The heavenly $11 million opening for the faith-based drama “War Room” was the latest earthly blessing for Alex Kendrick, who with his brother Stephen has become one of the most successful independent film producers in recent years.
The brothers’ first three films — “Courageous,” “Fireproof” and “Facing the Giants” — were financed by Georgia’s Sherwood Baptist Church for a combined $5 million and wound up grossing nearly $80 million.
The $3 million “War Room,” which Alex Kendrick co-wrote, produced, directed and starred in, was the first production under the brothers’ new banner, Kendrick Brothers Productions. And it seems poised to follow the success of its predecessors for Kendrick and Sony’s Affirm label.
“This film hits a need in our culture that is becoming more and more obvious,” said Kendrick, who worked as a Christian DJ at two radio stations before attending New Orleans Baptist Theological Seminary and being ordained into the ministry. “We need to return to prayer! Politicians, government programs and political correctness can’t fix the many issues that are destroying our culture — but God can.”
TheWrap caught up with Kendrick while he was still basking in the glow of his film’s successful launch.
TheWrap: Your camp seemed less bullish about the chances of a box-office breakout for “War Room” than many other people. Were you managing expectations, and were you really surprised?
Alex Kendrick: Literally, we prayed for the best, and worked for an $8 million weekend or better. We thought we had a shot at the top five, but didn’t expect to be near the top. The response has been incredible! We’ve been overwhelmed with people who were inspired and moved by the film. Already we’ve gotten more social media messages than we could ever read.
“War Room” seems like a strange title for a Christian movie, at least for people who haven’t seen it. What’s behind that?
It is a very strategic title that may not be fully understood until after you see the movie.
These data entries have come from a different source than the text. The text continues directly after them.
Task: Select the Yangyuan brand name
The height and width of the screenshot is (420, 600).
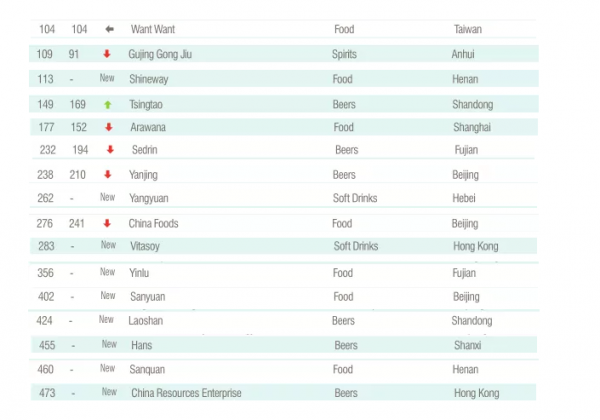Action: (149, 198)
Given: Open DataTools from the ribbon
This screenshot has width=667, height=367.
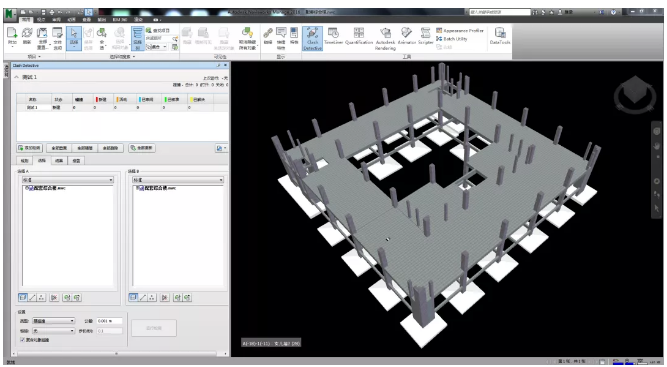Looking at the screenshot, I should 500,36.
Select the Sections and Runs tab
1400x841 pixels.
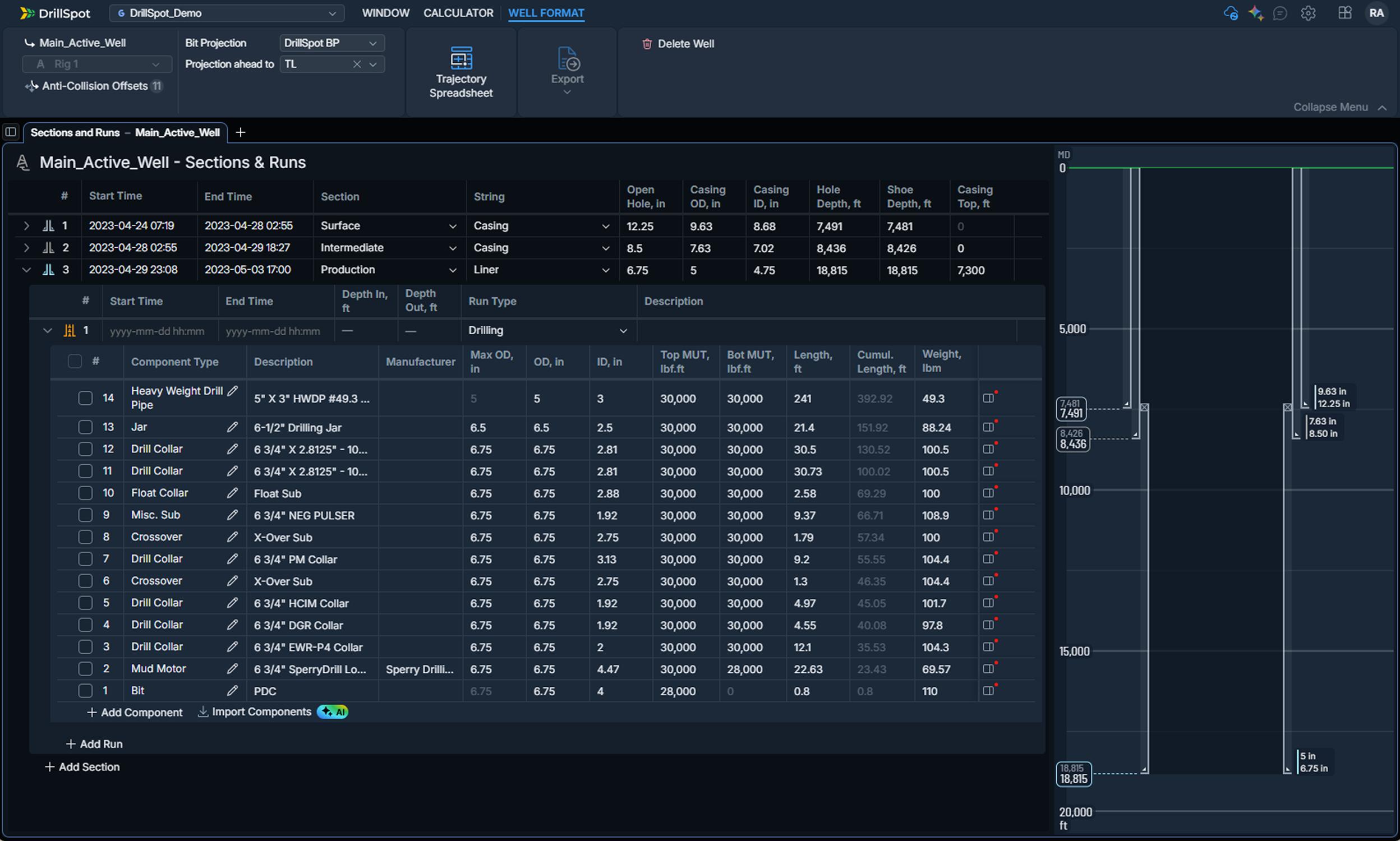[125, 133]
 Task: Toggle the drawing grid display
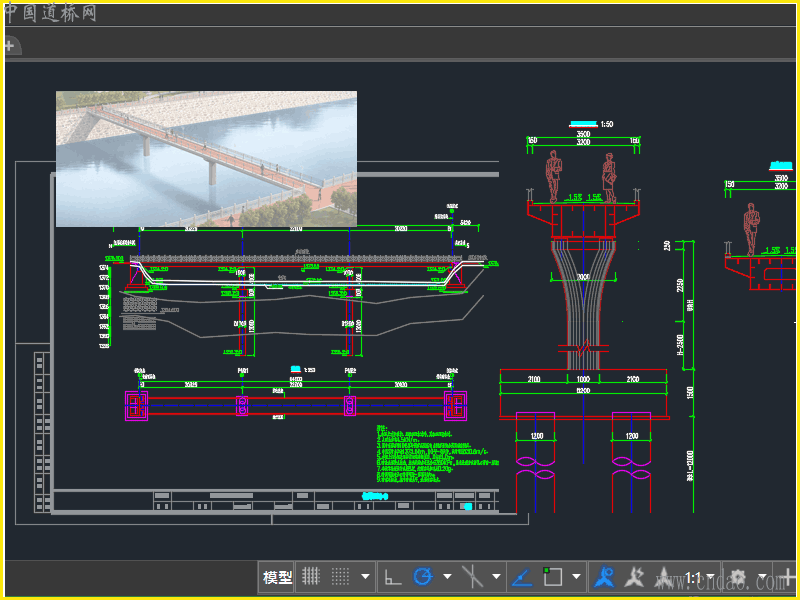point(311,577)
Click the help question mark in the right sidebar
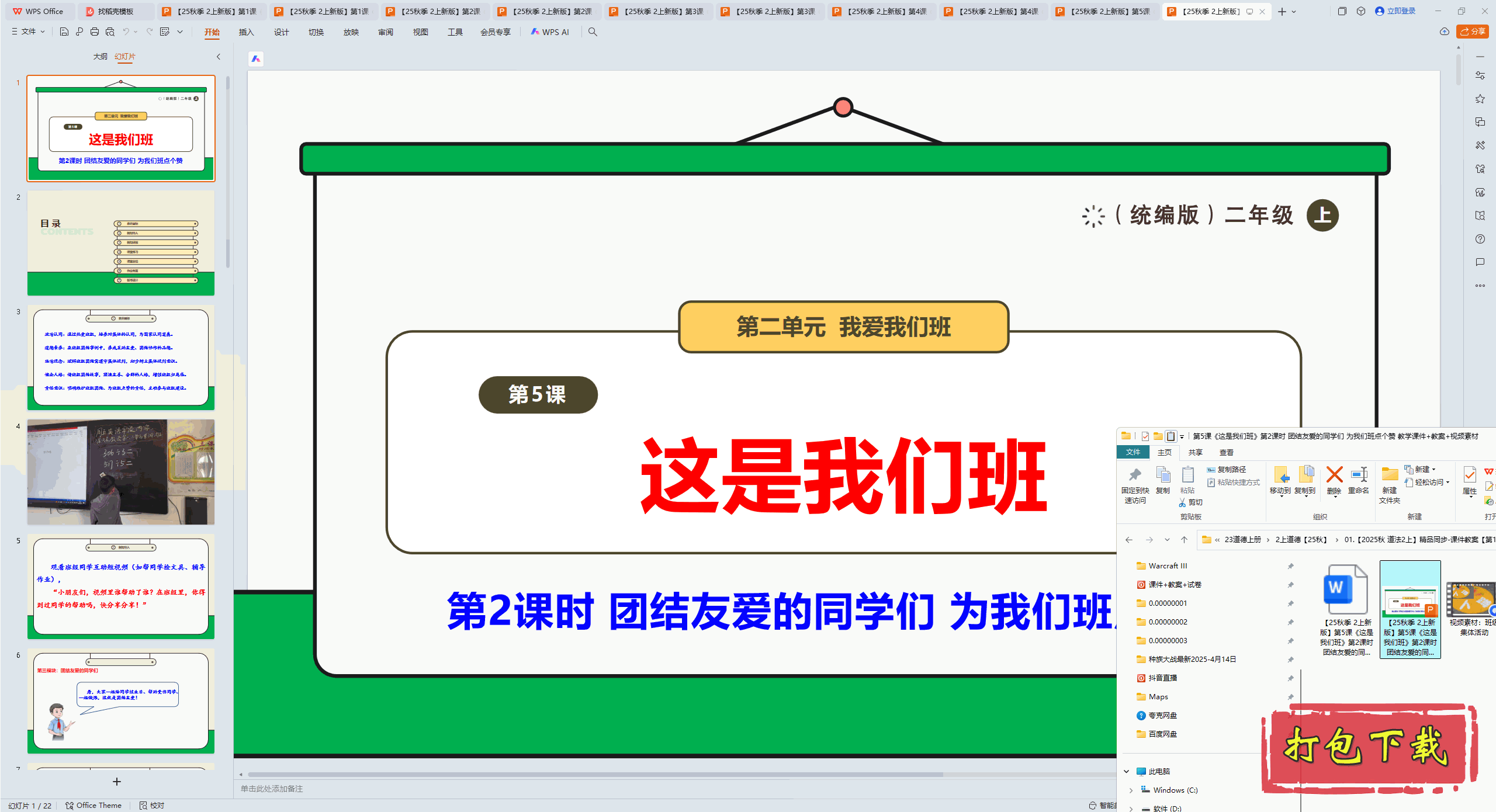 tap(1480, 239)
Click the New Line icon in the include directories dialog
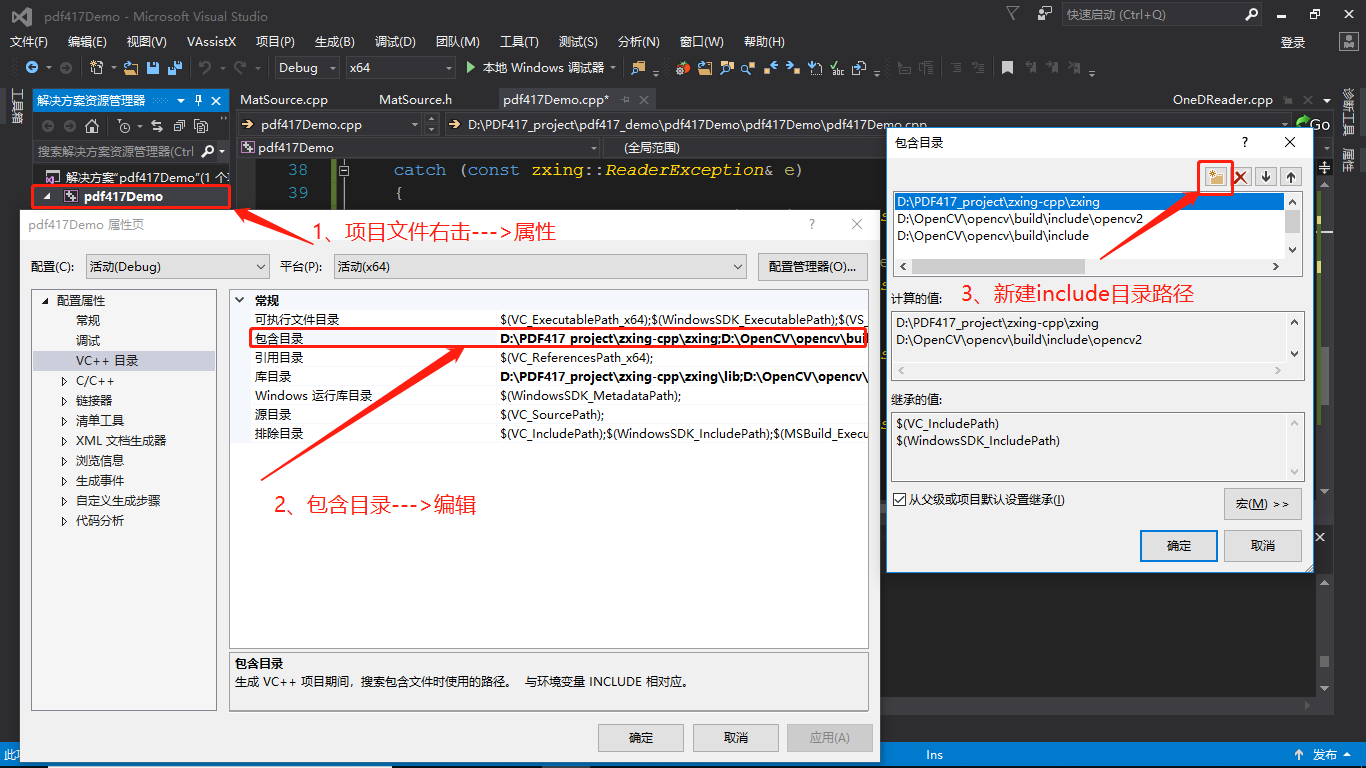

But just like the military preparing their battle plans with their allies in a strategic place before going out onto the field, we believe we should each learn how to get alone with God and strategically pray through all of the issues we are facing in life before trying to go out and deal with them. We can tell a huge difference in the result when we fight our battles in prayer first.
Your films clearly have grassroots appeal, and several conservative politicians have cited them during their campaigns, in some cases reaching out for endorsements. Do you foresee getting involved in those efforts?
We’re not endorsing politicians at this point. We’re more interested in calling people of faith to pray and ask God to intervene in our culture. We need to turn back to God as a nation before turning our hopes toward another politician.
“War Room” was the first film you didn’t shoot in Georgia or with the Sherwood Baptist Church. Are you concerned about losing touch with the people who’ve supported your films?
Absolutely not! They are the lifeblood of our film ministry. We still consider our church as home base. They pray for us, encourage us and keep us balanced. But even while shooting “War Room” in Charlotte, North Carolina, we had about 85 local churches help in some way. So it was a great experience in both respects.
Have you thought about doing a Christian superhero movie or something like it, to bring your perspective to the masses? Can you see handling a project with a big budget, movies stars and pushy studio executives?
We pray about every project. So if we truly believed God was prompting us to go in that direction, we’d do it. But I doubt that would happen. As far as increasing the scope of future films, we want to do whatever the story needs.
You co-wrote “War Room,” and also served as actor, director and producer. If you were suddenly limited to just one of those jobs for the rest of your career, which one would it be?
Directing. My favorite part is telling the story.